Background/Purpose: ANCA-associated vasculitis including microscopic polyangiitis (MPA) involves multiple organs including lungs. Clinical characteristics and impact on long-term survival in MPA patients with interstitial lung disease (ILD) have not been well characterized. The aim of this study is to clarify clinical characteristics and long-term survival in MPA patients with and without ILD.

Methods: All our patients suspected to have MPA are admitted to our hospital for evaluations.
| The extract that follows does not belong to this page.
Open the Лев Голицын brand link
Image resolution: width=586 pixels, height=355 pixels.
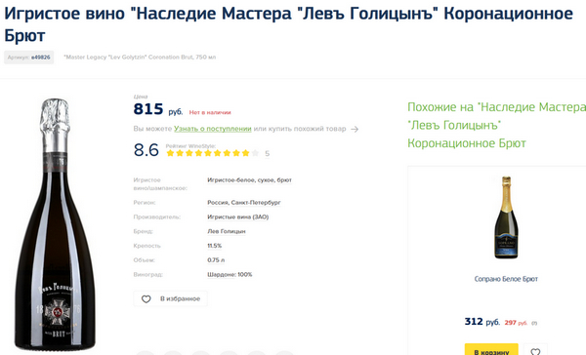227,231
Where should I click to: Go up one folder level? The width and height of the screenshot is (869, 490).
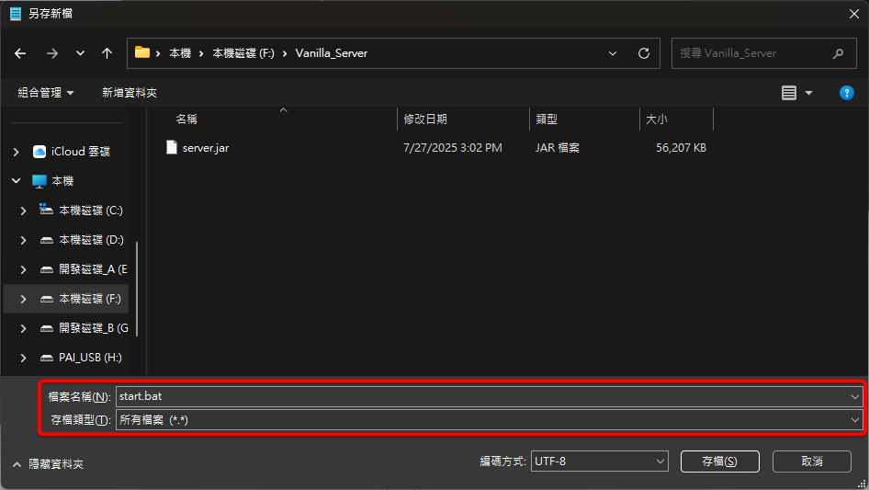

We retrospectively investigated consecutive 76 Japanese patients, classified as MPA with algorithm by Watts, with (n = 44) or without ILD (n = 32) from 2006 through 2014. We compared between-group differences. All patients underwent chest CT.

Results: The 76 patients (female, 88%) had mean follow-up period (SD) of 66 (42) months. Mean age (SD) was 71 (8) and 67 (15) in patients with and without ILD, respectively (NS). The frequency of nephritis was lower in patients with ILD (57%) than in those without ILD (84%) (P = 0.01). Eight (18%) and 4 (13%) patients with and without ILD had mononeuritis multiplex, respectively. Treatment in patients with / without ILD included prednisolone alone (with / without ILD, 30% / 41%) or combination with immunosuppressants such as cyclophosphamide (43% / 41%), rituximab (5% / 0%), or azathioprine (23% / 16%). Patients with ILD tended to have low survival compared with those without ILD (P = 0.056). The survival of both groups was similar at the first 4 years. Notably, death in patients with ILD was continuously observed even after 4 years, which was in contrast to those without ILD (figure). Seventeen (39%) and 5 (16%) of patients with and without ILD died during the follow-up, respectively (p = 0.04). Death in 14 patients with ILD (82%) was associated with MPA (n = 8) including deterioration of ILD (n = 5), heart failure (n = 2), and alveolar hemorrhage (n = 1) or with infection (n = 6) including sepsis (n = 3), bacterial pneumonia (n = 2), and pneumocystis pneumonia (n = 1). Among 12 patients with ILD who died after 4 years, death in 9 (75%) patients was associated with lung disease such as deterioration of ILD (n = 6) or infectious pneumonia (n = 3), whereas only one without ILD died from late-stage renal failure. Hazard ratios (HR) for ILD and renal disease were 2.56 (95%CI 0.94-6.97) and 0.89 (95%CI 0.36-2.20), respectively. Patients over age 70 and ILD had independent risk for death (HR 2.61, 95%CI 1.12-6.10).

Conclusion: Death associated with MPA and infections were seen at any period in patients with ILD, which affected the survival. Establishment of more efficient maintenance as well as induction therapy with less side effects is needed in MPA patients with ILD.